GENEVE: Les Nations unies ont exigé lundi qu'Israël prenne toutes les mesures possibles pour empêcher des actes de "génocide" à Gaza, dénonçant des signes de "nettoyage ethnique" observés dans ce territoire palestinien ainsi qu'en Cisjordanie.

Dans un nouveau rapport, le Haut-commissariat des Nations unies aux droits de l'homme a déclaré que les actions menées par Israël à Gaza depuis le début de la guerre le 7 octobre 2023 constituaient des "violations flagrantes" du droit international, s'apparentant souvent à des "crimes de guerre et autres atrocités".

Dans la conclusion de ce rapport, le Haut-Commissaire de l'ONU aux droits de l’homme, Volker Türk, a appelé Israël à veiller au respect d’une ordonnance de la Cour internationale de justice de 2024 lui enjoignant de prendre des mesures pour prévenir les actes de génocide à Gaza.

Selon lui, Israël doit veiller "avec effet immédiat à ce que son armée ne se livre pas à des actes de génocide, (et prendre) toutes les mesures nécessaires pour prévenir et punir l’incitation au génocide".

Une commission mandatée par l’ONU et plusieurs ONG parmi lesquelles Amnesty International et Human Rights Watch ont accusé Israël d'avoir perpétré un génocide à Gaza. Israël rejette ces allégations comme "mensongères" et "antisémites".

Ce rapport, qui concerne la période allant du 7 octobre 2023, date à laquelle une attaque sans précédent du Hamas en Israël a déclenché une offensive israélienne à Gaza, jusqu'en mai 2025, condamne aussi les "violations graves" commises par des groupes armés palestiniens.

L'attaque du Hamas a causé la mort de 1.221 personnes du côté israélien, pour la plupart des civils, selon un décompte de l'AFP basé sur des données officielles.

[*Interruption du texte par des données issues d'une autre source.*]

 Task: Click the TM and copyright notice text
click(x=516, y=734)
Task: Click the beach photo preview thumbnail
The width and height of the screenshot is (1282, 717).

Le rapport met aussi en lumière les sévices subis par les otages capturés par les groupes armés palestiniens, dont beaucoup ont fait état de tortures et agressions sexuelles alors qu'ils étaient détenus "dans des conditions inhumaines" pendant des mois.

Meurtres "illégaux" 

Le rapport consacre également une large part aux actions d’Israël à Gaza, où sa campagne militaire de représailles a fait plus de 72.000 morts, selon le ministère de la Santé du territoire dirigé par le Hamas, dont les statistiques sont considérées comme fiables par l’ONU.

Une grande partie de ces meurtres "semblent illégaux", indique le rapport, qui souligne aussi comment Israël a "mené des attaques contre des cibles civiles ou protégées".

Parmi celles-ci figurent "des établissements de santé et des installations médicales", ainsi que des civils, dont des journalistes, des professionnels de santé, des acteurs humanitaires et des policiers, et ce "de manière systématique et répétée".

Cette campagne d’Israël à Gaza a rendu les conditions de vie dans une grande partie du territoire "incompatibles avec la survie des Palestiniens en tant que groupe", a alerté le Haut-Commissariat.

Il a également déclaré que "le recours à une force inutile et disproportionnée en Cisjordanie a(vait) conduit à des centaines de meurtres illégaux".

"En Cisjordanie, le taux de déplacements forcés de Palestiniens n'a pas été aussi élevé depuis des décennies et l'expansion des colonies israéliennes est sans précédent", a déclaré lundi devant la presse à Genève Ajith Sunghay, qui dirige le bureau du Haut-Commissariat dans les territoires palestiniens.

Sur les deux territoires, "l’armée israélienne et d’autres forces de sécurité ont provoqué des déplacements de population à grande échelle", ajoute le Haut-Commissariat.

Le rapport relève que les violations commises par Israël dans l’ensemble des territoires palestiniens occupés révélaient une pratique visant à infliger un "déplacement forcé, un dépeuplement et un nettoyage ethnique de vastes parties du territoire palestinien occupé".

Depuis, le fragile cessez-le feu d'octobre dernier "a permis de réduire l'ampleur considérable des violences observées jusqu’alors et a ouvert une marge de manœuvre humanitaire modeste", a déclaré Ajith Sunghay.

"Cependant, les meurtres et la destruction des infrastructures se sont poursuivis presque quotidiennement, et la situation humanitaire générale reste désastreuse", a-t-il ajouté.

Le Haut-Commissariat a jugé "essentiel que toutes les violations énumérées dans le rapport fassent l’objet d’un examen en bonne et due forme" par des "instances judiciaires crédibles et impartiales".